Gabe unfolded one of her hands and brought her fingertips to his mouth. He kissed them, making heat surge through her body. “You know I’m here for you, right? That I’m not going to bow out just because it gets hard?”
Bex tucked her head under his chin and nodded, feeling the pulse at the base of his throat. Just under his scar. “I know. I’m just afraid that I’m going to hurt you somehow. Bad things have happened to the people I cared about the most.”
“It’s not your fault, Bex. That’s part of life.”

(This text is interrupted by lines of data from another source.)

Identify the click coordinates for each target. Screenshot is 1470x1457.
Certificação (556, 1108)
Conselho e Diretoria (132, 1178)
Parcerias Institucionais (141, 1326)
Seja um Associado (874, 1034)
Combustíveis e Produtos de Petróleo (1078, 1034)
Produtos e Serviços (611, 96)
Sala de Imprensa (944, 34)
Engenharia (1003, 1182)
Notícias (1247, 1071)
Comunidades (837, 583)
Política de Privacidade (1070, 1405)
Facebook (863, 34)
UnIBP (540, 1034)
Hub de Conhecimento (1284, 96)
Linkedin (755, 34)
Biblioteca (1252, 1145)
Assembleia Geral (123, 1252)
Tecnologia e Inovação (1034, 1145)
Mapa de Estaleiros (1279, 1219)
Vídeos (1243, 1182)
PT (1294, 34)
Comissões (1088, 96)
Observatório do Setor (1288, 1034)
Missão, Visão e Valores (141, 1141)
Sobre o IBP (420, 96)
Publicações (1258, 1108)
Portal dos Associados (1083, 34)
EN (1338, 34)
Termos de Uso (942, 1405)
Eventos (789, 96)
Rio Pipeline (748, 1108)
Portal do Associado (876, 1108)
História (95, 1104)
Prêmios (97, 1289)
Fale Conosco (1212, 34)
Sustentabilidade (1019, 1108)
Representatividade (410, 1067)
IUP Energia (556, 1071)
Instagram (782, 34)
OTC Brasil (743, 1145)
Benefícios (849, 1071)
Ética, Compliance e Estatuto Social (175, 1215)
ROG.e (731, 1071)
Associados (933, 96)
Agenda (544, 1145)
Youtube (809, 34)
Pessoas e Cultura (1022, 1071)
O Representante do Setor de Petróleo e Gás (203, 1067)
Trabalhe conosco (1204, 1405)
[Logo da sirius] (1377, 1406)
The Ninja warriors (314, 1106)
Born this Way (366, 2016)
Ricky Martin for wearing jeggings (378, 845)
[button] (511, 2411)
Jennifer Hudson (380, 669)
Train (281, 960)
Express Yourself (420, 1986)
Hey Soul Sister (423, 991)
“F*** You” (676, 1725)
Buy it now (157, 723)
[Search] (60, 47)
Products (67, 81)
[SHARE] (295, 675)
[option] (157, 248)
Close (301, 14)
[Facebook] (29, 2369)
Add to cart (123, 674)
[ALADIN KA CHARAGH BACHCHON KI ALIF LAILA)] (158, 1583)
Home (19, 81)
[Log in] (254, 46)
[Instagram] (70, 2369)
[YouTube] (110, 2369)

“Everyone keeps saying that.”
Gabe nodded. “That’s because it’s true.”
His heart beat under her cheek, and she whispered the words that scared her the most. “What if I can’t be the person you want?”
Gabe pulled her closer. “Oh, honey. You’re already everything I want. You’re you.”
She snorted out a laugh. “Sure am.” But his reassurance eased the knot in her chest. Little by little, she was going to keep letting down her walls for him. She was going to reach for a future with him. It wasn’t fair to either of them if she held back.
Tonight Gabe held her and soothed her, whispering again and again that she was his. And she was. She didn’t want to be anywhere else, with anyone else.
“I’ve got you,” Gabe promised, stroking a hand down her back. His heart pounded against hers, so strong and sure and alive. “I’m not going to let go.”
“Okay,” she said. Maybe her curse could be lifted after all. “Because I’m all in.”